Given records =
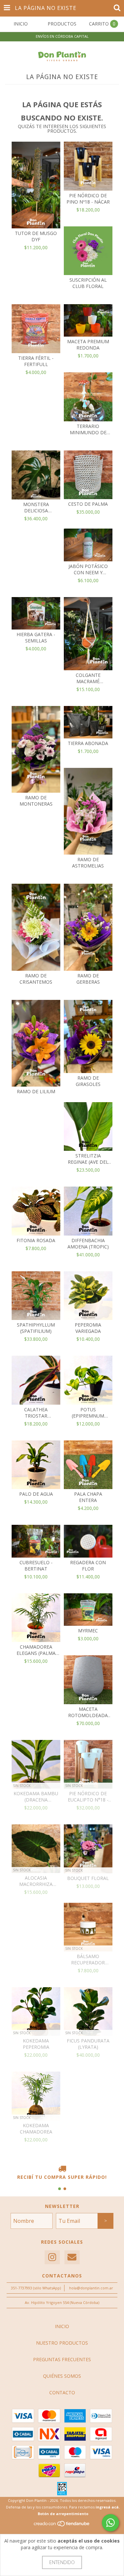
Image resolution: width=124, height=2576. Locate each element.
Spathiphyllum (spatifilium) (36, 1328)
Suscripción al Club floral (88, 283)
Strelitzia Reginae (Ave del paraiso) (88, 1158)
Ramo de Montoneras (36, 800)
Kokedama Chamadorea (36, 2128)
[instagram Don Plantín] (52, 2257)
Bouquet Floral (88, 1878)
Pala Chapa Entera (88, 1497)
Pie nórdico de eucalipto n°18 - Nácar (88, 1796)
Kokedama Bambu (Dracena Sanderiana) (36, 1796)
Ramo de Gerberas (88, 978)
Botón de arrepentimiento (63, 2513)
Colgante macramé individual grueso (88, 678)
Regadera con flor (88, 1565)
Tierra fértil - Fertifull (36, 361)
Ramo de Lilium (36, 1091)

* * *

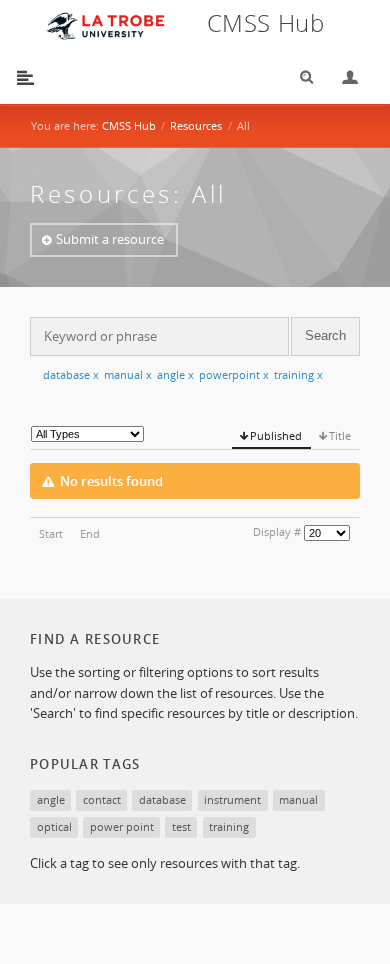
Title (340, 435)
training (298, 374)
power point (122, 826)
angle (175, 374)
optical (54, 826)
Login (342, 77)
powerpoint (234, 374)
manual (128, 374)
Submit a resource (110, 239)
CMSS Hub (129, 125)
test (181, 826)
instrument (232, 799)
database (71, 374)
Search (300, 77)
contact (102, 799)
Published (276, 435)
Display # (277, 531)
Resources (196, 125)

Exercise details =
Starting with the line that holds "Image resolution: width=124, height=2576." and ending with the line that holds "[instagram Don Plantín] (52, 2257)", retype every line in the data above exactly, and nothing else.

Result for this task =
Image resolution: width=124, height=2576. Locate each element.
Spathiphyllum (spatifilium) (36, 1328)
Suscripción al Club floral (88, 283)
Strelitzia Reginae (Ave del paraiso) (88, 1158)
Ramo de Montoneras (36, 800)
Kokedama Chamadorea (36, 2128)
[instagram Don Plantín] (52, 2257)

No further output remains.